International Journal of Advanced Robotic Systems (Dec 2017)

Underwater image matching by incorporating structural constraints

  • Xu Yang,
  • Zhi-Yong Liu,
  • Hong Qiao,
  • Yong-Bo Song,
  • Shu-Nan Ren,
  • Da-Xiong Ji,
  • Sui-Wu Zheng

DOI
https://doi.org/10.1177/1729881417738100
Journal volume & issue
Vol. 14

Abstract

Read online

Underwater robot plays an important role in underwater perception and manipulation tasks. Vision information processing is essential for the intelligent perception of an underwater robot, in which image matching is a fundamental topic. Feature-based image matching is suitable for the underwater environment.

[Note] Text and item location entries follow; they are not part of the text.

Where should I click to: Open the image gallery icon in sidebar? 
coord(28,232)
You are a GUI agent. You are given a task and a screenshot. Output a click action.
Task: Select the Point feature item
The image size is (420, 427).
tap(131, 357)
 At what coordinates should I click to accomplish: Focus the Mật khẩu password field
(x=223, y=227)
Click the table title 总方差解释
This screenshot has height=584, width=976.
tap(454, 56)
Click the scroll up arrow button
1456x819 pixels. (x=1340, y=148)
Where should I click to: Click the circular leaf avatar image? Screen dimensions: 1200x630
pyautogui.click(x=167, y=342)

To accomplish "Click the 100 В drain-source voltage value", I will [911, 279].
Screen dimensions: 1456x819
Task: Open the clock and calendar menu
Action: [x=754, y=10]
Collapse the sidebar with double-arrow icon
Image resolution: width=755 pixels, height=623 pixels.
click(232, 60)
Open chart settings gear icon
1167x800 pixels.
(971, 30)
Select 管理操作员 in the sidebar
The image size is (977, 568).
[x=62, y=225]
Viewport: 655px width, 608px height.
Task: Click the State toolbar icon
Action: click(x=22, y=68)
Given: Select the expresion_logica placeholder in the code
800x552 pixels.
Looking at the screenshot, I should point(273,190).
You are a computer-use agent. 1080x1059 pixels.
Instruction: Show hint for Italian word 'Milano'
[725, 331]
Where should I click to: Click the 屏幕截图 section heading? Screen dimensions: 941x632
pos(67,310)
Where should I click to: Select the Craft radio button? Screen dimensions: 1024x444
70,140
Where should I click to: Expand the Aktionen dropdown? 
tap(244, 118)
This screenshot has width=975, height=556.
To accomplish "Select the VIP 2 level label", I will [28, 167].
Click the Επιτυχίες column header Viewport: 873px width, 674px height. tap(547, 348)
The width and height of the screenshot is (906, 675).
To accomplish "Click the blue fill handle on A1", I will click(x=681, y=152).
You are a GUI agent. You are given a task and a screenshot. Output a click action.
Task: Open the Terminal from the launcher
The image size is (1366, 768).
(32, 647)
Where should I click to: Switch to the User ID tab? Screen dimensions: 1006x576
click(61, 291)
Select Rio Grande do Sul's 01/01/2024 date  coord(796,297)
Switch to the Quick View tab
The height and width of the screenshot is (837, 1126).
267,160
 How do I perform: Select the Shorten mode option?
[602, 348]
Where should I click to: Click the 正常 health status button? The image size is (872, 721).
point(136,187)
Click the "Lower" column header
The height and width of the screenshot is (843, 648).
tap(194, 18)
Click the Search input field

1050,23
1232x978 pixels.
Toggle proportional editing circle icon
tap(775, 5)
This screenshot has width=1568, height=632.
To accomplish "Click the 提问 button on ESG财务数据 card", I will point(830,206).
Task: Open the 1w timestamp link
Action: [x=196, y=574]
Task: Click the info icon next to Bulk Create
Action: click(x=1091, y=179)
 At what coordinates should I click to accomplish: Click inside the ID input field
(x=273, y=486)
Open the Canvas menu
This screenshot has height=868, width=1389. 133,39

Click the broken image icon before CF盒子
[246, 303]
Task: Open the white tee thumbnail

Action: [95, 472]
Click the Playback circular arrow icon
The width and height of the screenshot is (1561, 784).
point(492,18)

However, current underwater image matching usually directly applies those methods with a general purpose or designed for images obtained from the land to underwater images. The problem is that the blurring appearance caused feature descriptor ambiguity, which may greatly deteriorate the performance of these methods on underwater images. Aiming at problem, this article provides an underwater image matching framework by incorporating structural constraints. By integrating the appearance descriptor and structural information by a graph model, the feature correspondence-based image matching is formulated and solved by a graph matching method. Particularly, to solve the outlier feature problem, the graph matching method is applicable to the case where outlier features exist in both underwater images. Experiments on both synthetic points and real-world underwater images validate the effectiveness of the proposed method.